The search() method is just as expressive. A single line of code retrieves SERP results and returns them in cleanly structured JSON.

client.search("best Python web scraping libraries", parse=True)

To write an SERP scraper would be a completely separate project, so we’re not going to give a code example of it. You can view our top three results in the snippet below.

"organic": [
        {
            "link": "https://www.reddit.com/r/Python/comments/vncw6d/what_is_the_best_library_for_website_scraping/",
            "display_link": "40+ comments \u00b7 3 years ago",
            "title": "What is the best library for website scraping? : r/Python",
            "description": "I tend to use Beautifulsoup for simple things, and Selenium for more complex things (sites with Javascript, or where headless scraping doesn't ...",
            "rank": 1,
            "global_rank": 1
        },
                ...                

search() gives us structured JSON results with consistent schema. Even as is, this output is ready-to-use within most programming environments.

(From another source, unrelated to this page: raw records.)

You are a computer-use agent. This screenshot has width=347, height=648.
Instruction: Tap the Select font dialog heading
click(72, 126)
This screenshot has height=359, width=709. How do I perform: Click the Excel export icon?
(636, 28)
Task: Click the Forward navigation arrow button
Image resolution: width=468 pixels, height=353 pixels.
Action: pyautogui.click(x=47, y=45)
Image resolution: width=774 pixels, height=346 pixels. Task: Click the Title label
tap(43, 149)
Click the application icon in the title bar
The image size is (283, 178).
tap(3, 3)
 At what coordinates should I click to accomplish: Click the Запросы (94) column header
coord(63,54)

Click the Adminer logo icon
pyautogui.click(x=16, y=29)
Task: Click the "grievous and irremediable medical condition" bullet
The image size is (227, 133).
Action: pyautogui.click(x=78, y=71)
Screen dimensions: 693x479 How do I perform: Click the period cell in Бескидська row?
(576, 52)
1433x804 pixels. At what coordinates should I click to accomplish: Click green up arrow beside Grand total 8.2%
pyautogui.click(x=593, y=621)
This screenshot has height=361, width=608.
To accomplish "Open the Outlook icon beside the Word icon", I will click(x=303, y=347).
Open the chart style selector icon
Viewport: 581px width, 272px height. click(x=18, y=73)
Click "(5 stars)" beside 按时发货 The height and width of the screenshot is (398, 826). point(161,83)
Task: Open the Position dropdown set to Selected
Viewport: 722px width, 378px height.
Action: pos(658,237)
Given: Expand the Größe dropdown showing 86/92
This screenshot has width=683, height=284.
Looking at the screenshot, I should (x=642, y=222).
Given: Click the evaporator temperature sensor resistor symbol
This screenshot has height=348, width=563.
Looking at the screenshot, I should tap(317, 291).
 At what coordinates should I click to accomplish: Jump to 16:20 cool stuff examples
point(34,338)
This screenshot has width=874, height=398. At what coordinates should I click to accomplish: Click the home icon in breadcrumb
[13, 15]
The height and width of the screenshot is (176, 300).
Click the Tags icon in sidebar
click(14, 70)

What once took hundreds of lines of code now takes less than 50

Now, let’s take those two examples from above and expand this into a multifunctional scraper. Our scraper will first perform a search for best Python web scraping libraries. Then, it’ll extract all the text, links and images from Books to Scrape. Finally, with just a few more lines of code, we’ll record a prompt and response from ChatGPT. All data will be saved to individual JSON files.

We’re creating three separate, fully functional data pipelines using less code than developers traditionally use in a single scraper.

from brightdata import bdclient
import json


#initialize the client
client = bdclient(
    api_token="<your-bright-data-api-key>",
    web_unlocker_zone="<your-zone-name>"
    )


#search the web
results = json.loads(client.search("best Python web scraping libraries", parse=True))


with open("google-results.json", "w") as file:
    json.dump(results, file, indent=4)


#scrape a page -- extract text, links and images
scraped_books = client.parse_content(
    client.scrape("https://books.toscrape.com"),
    extract_text=True,
    extract_links=True,
    extract_images=True)


with open("scraped-books.json", "w") as file:
    json.dump(scraped_books, file, indent=4)

    
    prompt = """
    What can you tell me about Data4AI (https://data4ai.com)? Please keep your answer short and factual.
    """

#ask chatGPT about data4ai, record the response
ai_response = client.search_chatGPT(prompt=prompt, web_search=True, sync=True)


response = ai_response["answer_text"]


prompt_response_object = {
    "prompt": prompt.strip(),
    "response": response
}


with open("prompt-response.json", "w") as file:
    json.dump([prompt_response_object], file, indent=4, ensure_ascii=False)
  • SERP data pipeline: client.search() handles the entire SERP scrape from start to finish. It actually takes more code to write the JSON file than to get the search results.
  • Books data pipeline: We get our results using client.scrape() and we pass its output directly into client.parse_content() which extracts the data.
  • ChatGPT pipeline: With client.search_chatGPT(), we get the power to simply ask a question and receive an answer. We set both web_search and sync to True. This allows us to maintain a connection with the chat session and record our results once they come in.

With the Bright Data Python SDK, not only can you start scraping in minutes, you can automate entire pipelines in just two or three lines of code.

Conclusion: Let the past REST in peace

Python files are getting smaller and smaller. What once took hours, even days, can now be accomplished with an API key and just a few lines of code. In the past, Representational State Transfer (REST) was the standard — HTTP requests with manual parsing and proxy rotation. In this day and age, skipping the boilerplate is just the tip of the iceberg. What once took weeks to develop can be accomplished in a single day — sometimes even just a few minutes.